AIDS in Kenya

On Friday afternoon, we visited Mathare, one of the largest slums in Nairobi, to meet with the women of Grassroots Women Operating Together in Sisterhood-Kenya. Part of an international movement of grassroots women, GROOTS-Kenya is determined to bring the issues faced by grassroots women to international attention. Just this past summer, GROOTS-Kenya was honored as a finalist for the Red Ribbon Award during the International Conference on AIDS. The award celebrates the most outstanding and least recognized actors in the effort to stop AIDS -- the communities who are finding innovative and effective ways to address HIV/AIDS and secure livelihoods around the world.

We spoke to the dynamic founder and coordinator of GROOTS-Kenya, Esther Mwaura-Muiru, about the group's efforts to ensure that organizations like the World Bank consult with grassroots when women's programs are created to address AIDS in their communities. We accompanied one of the dedicated women, Jane Waithera, trained by GROOTS to be a home healthcare worker, to the home of a woman that she cares for. The home health care workers are on the front lines of caring for women and families with AIDS -- bringing them food, taking care of the children when the parents are ailing, and later after they pass away.

Just 30 years old, Cecilia is infected with AIDS. We hesitantly entered the tiny corrugated tin shack and took hold of her hand to wish her well. Jane sat next to Cecilia on the bed and helped her to sit up a little straighter. I will never forget the tenderness of Jane's hand upon Cecilia's heart. Jane wore a bright yellow t-shirt that read "STOP AIDS - Keep the Promise," and indeed the women of GROOTS are determined to end the scourge of AIDS.

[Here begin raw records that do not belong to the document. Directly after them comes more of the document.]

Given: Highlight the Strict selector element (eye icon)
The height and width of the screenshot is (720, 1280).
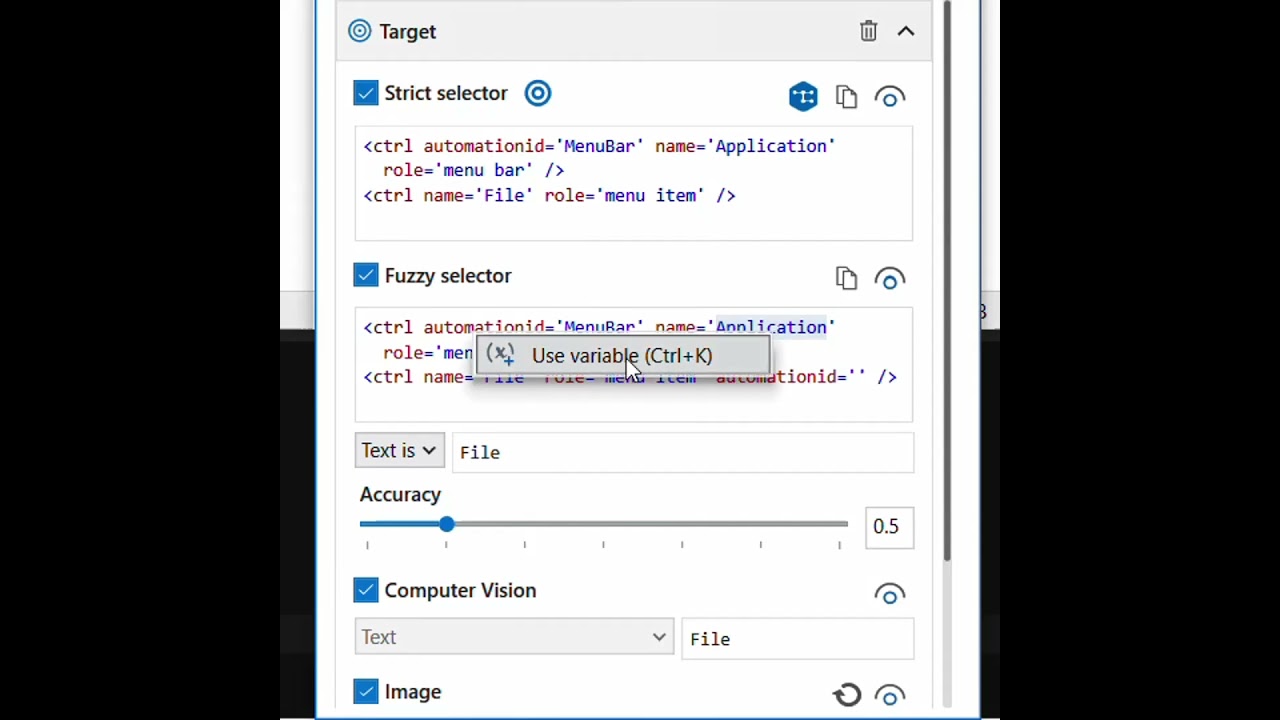Looking at the screenshot, I should pos(889,97).
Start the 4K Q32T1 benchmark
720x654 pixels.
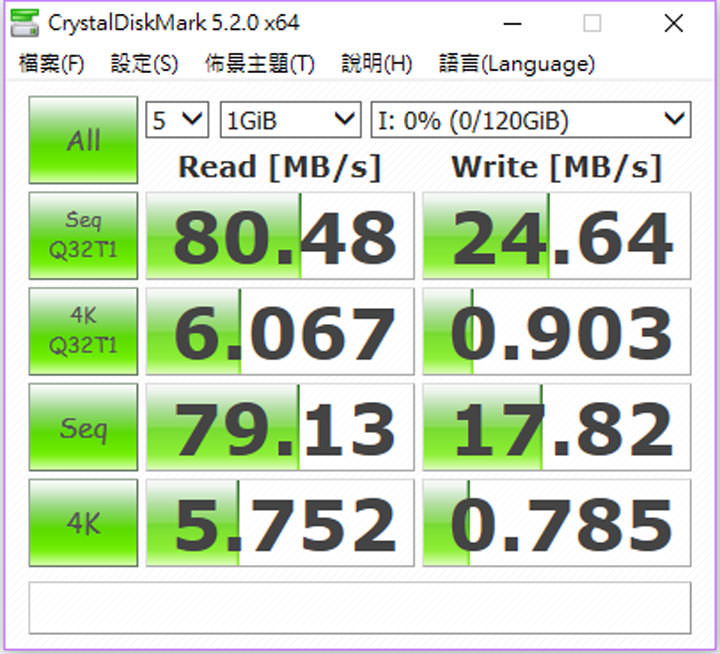tap(83, 331)
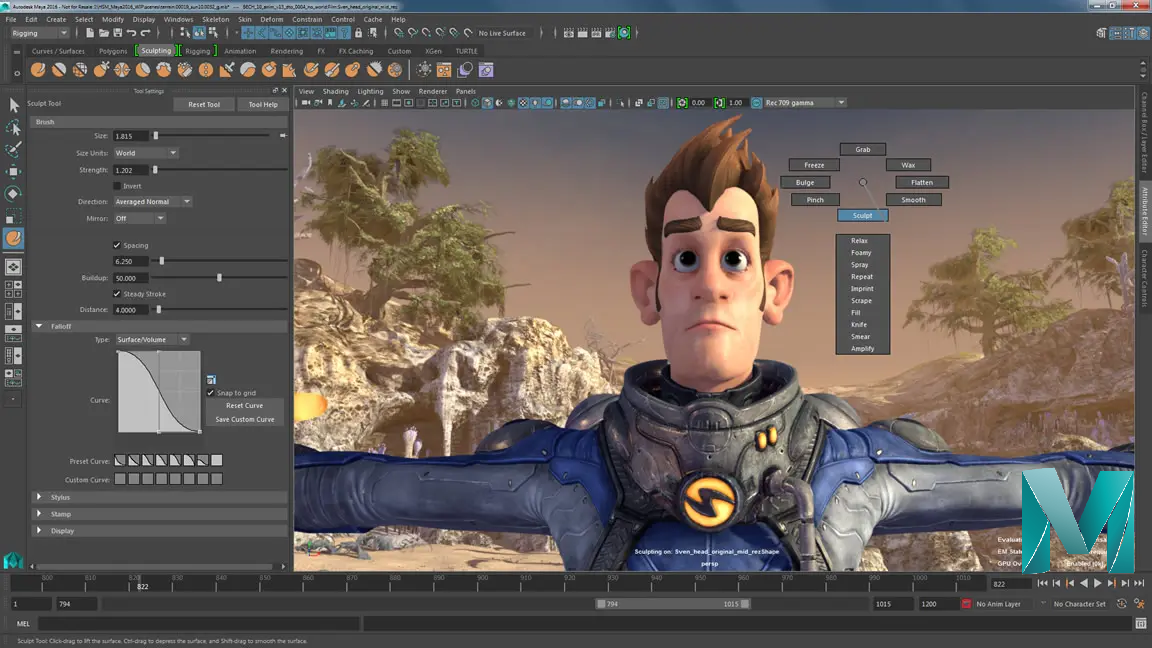Viewport: 1152px width, 648px height.
Task: Enable the Invert checkbox
Action: (x=117, y=186)
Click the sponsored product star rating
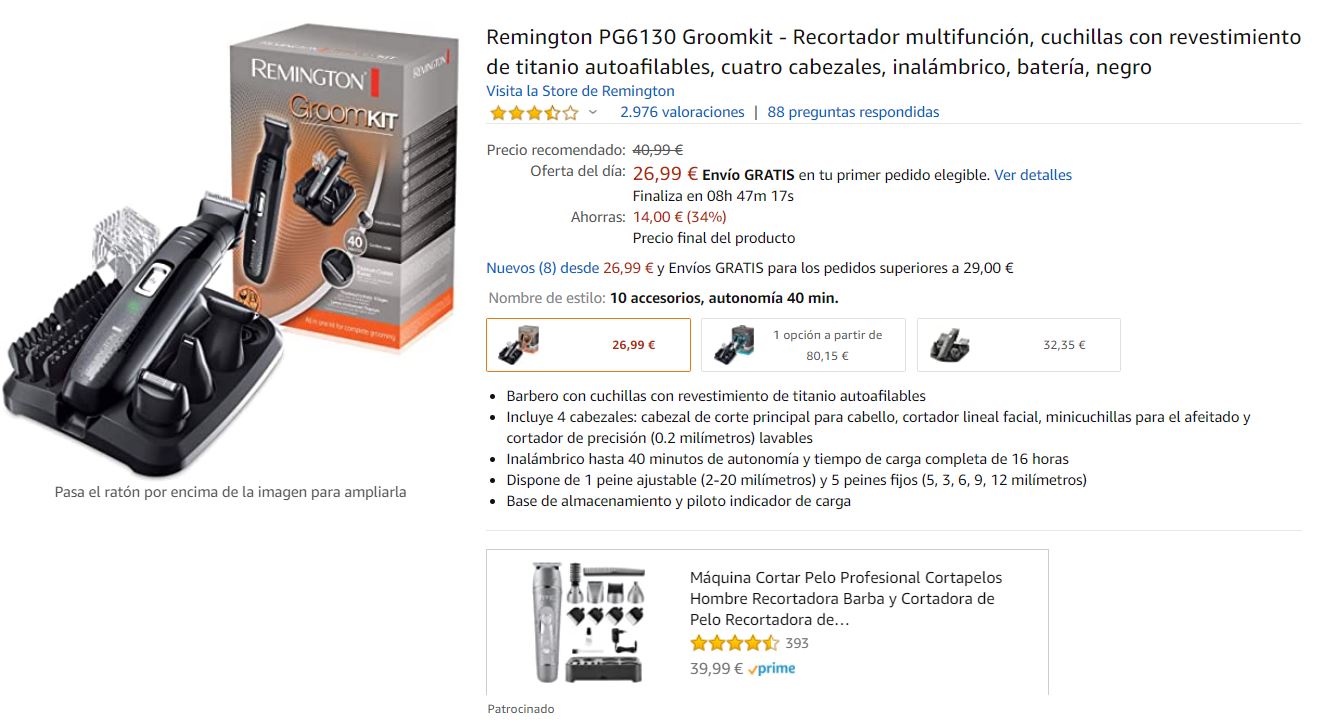Screen dimensions: 1322x728 [734, 643]

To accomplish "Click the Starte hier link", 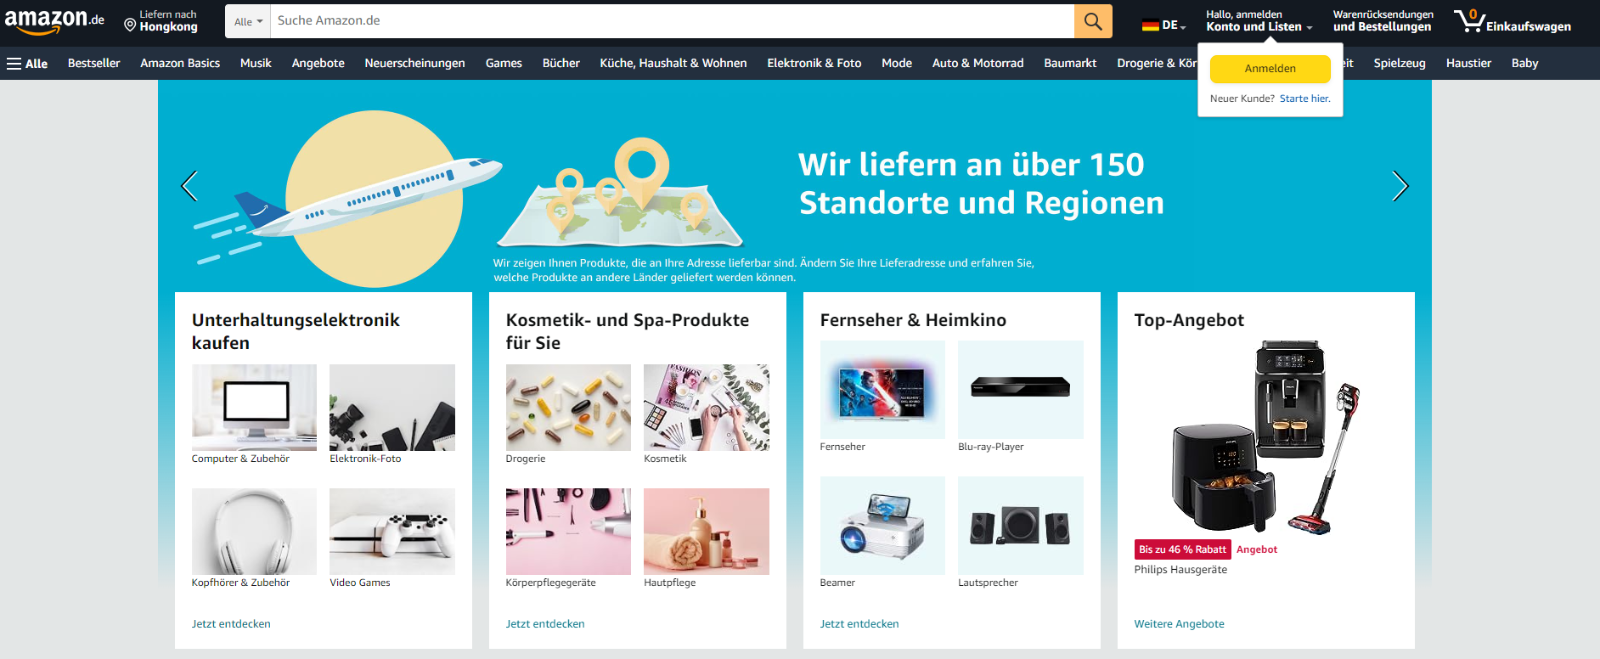I will click(1305, 99).
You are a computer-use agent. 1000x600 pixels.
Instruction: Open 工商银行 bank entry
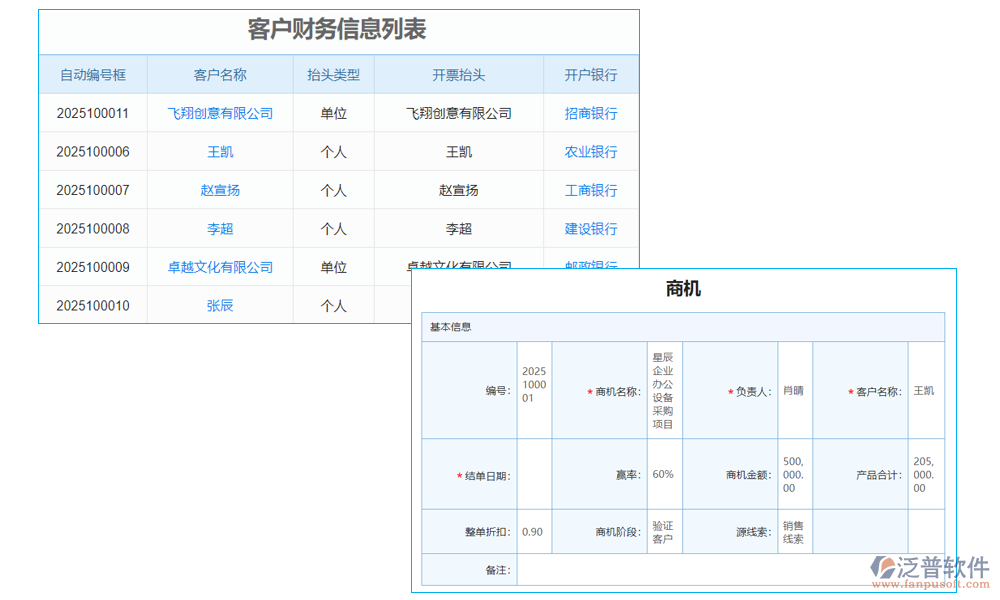coord(591,190)

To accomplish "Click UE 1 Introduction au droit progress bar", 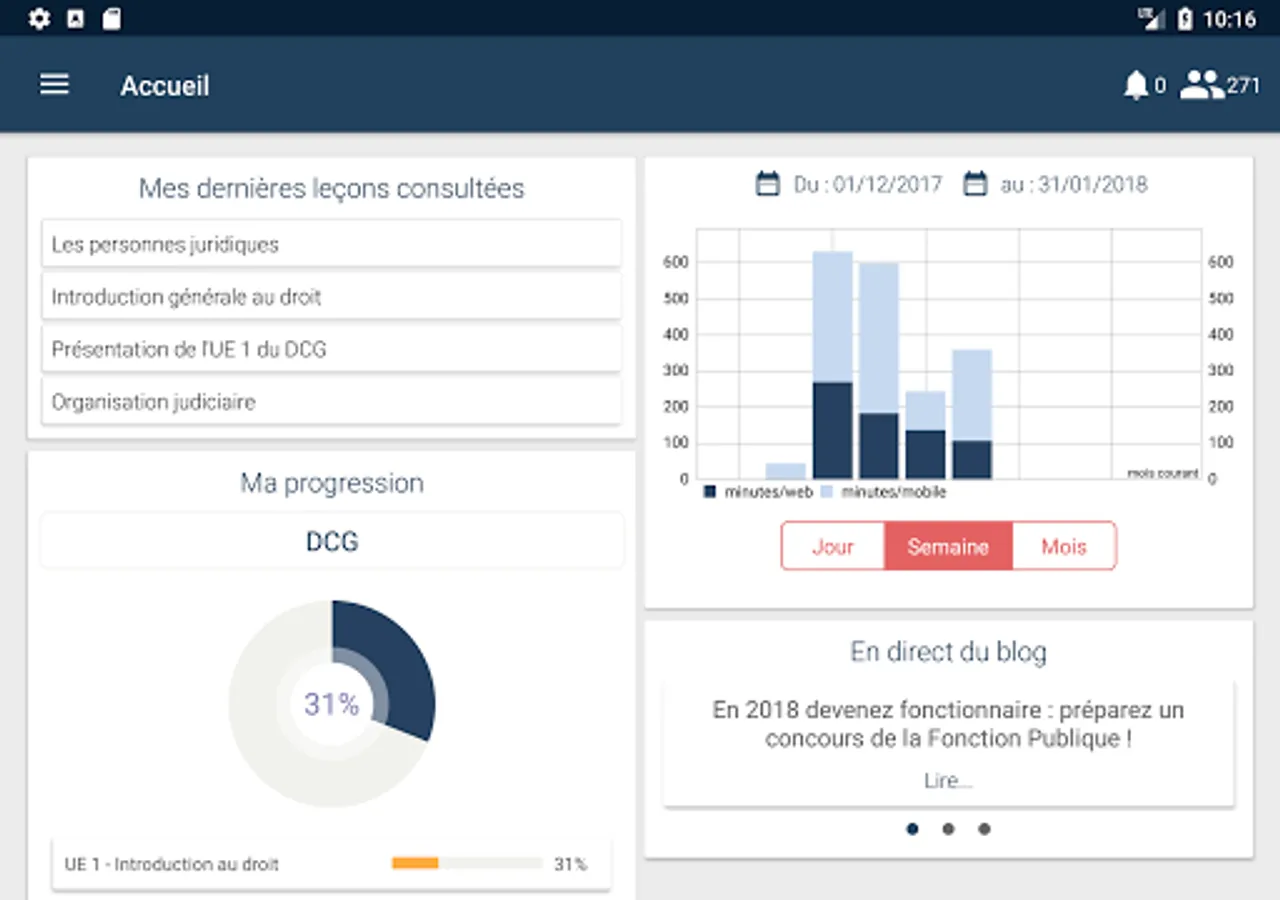I will pos(467,863).
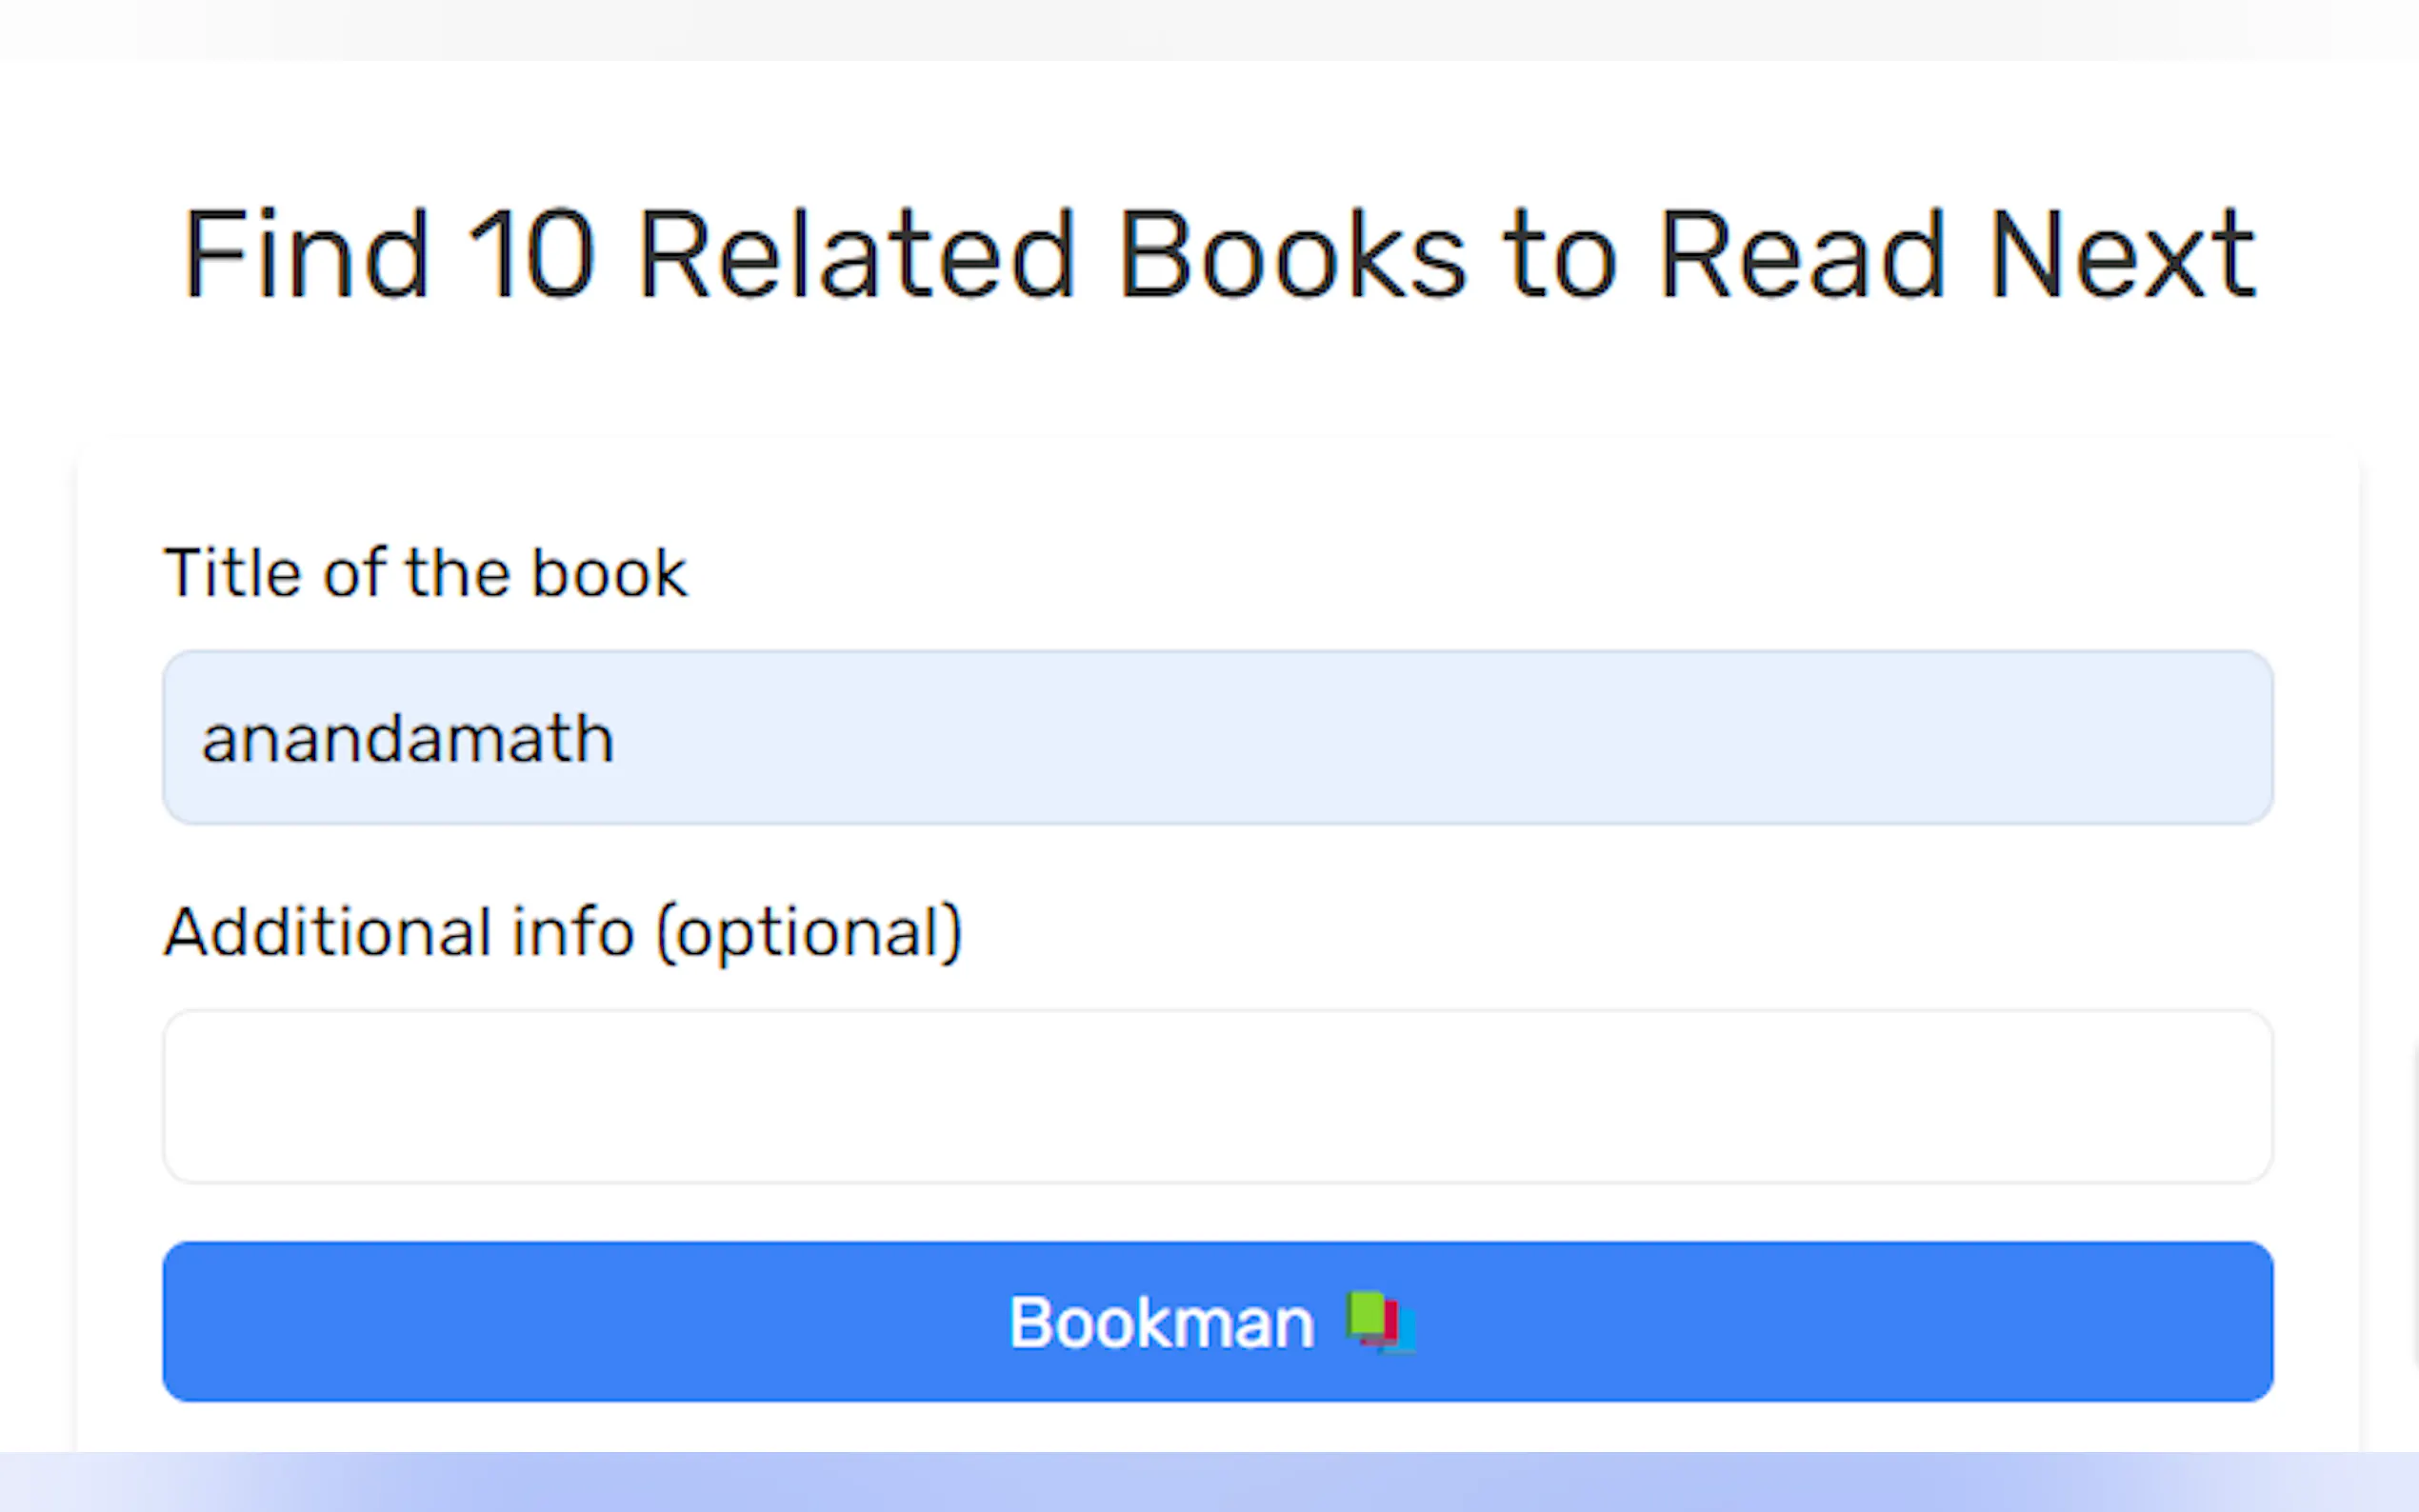Click the word 'Bookman' on the button
Viewport: 2419px width, 1512px height.
[1161, 1323]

In addition to visiting Cecilia, we went to a small studio where young women were working on knitting machines that they have learned to use. The knitting program was started by GROOTS caregivers who saw that young orphans had no skills with which to earn money and take care of themselves as they grow older. The young girls proudly demonstrated their knitting technique and showed us the sweaters and school uniforms they knit and sell. They are an inspiration.